The condemnation is turned on its head when the hand in the public treasury cookie jar comes from a wealthy corporation. Wal-Mart, the largest retailer on earth, has received $1 billion in subsidies from state and local governments across the United States. If Wal-Mart can ask for the tax dollars of hard working Americans it is little wonder that other corporate interests are adamant in demanding a slice of corporate welfare pie.

Among the repeat offenders of greed at the public trough are professional sports teams.

Every municipality is given an assurance that an arena or stadium will produce jobs and bring in millions of revenue. In actuality the jobs produced are scarce and low paid and the facilities never meet predictions of economic benefits.
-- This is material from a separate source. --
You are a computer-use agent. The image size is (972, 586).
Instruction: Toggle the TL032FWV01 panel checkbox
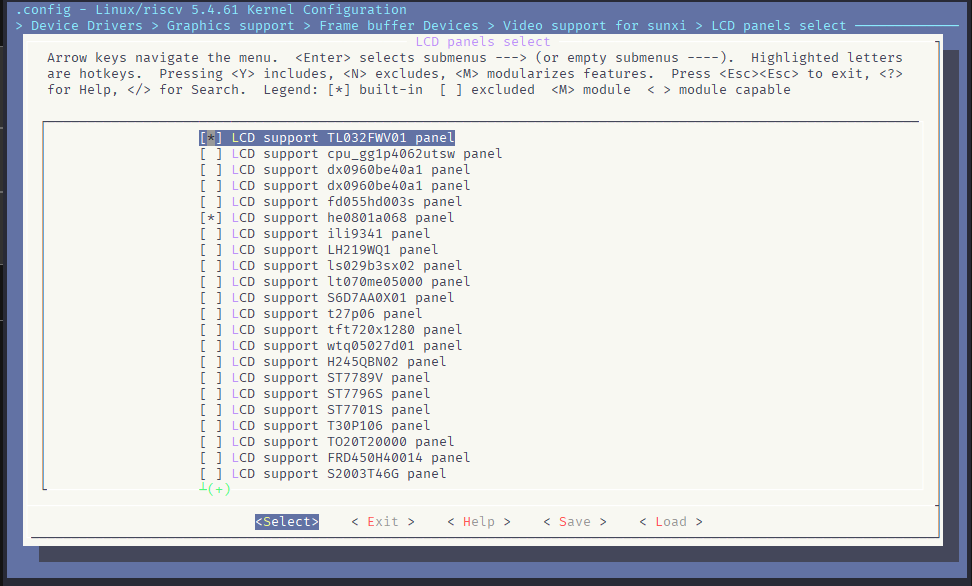[x=211, y=138]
A comedic sports analogy is definitely in order to describe the fleecing of the public and the accommodation of urban leaders. In the old Peanuts comic strip, the hapless hero, Charlie Brown, listened to Lucy’s promise to let him kick the ball, but on every occasion Lucy would pull the ball away at the last moment and laugh when Charlie Brown fell on his behind.

Urban political leaders have been reduced to comic book characters by corporate interests. New York City is getting the Charlie Brown treatment from both the New York Jets football team and the Nets basketball franchise. The Jets want to build a stadium and convention center on Manhattan’s west side that would also double as a facility for the 2012 Olympics if they are held in New York. They Jets are asking for $600 million from the state and the city. The Nets plan to condemn property through eminent domain in downtown Brooklyn to build an arena for their basketball team. Their reach into the public purse is for $449 million.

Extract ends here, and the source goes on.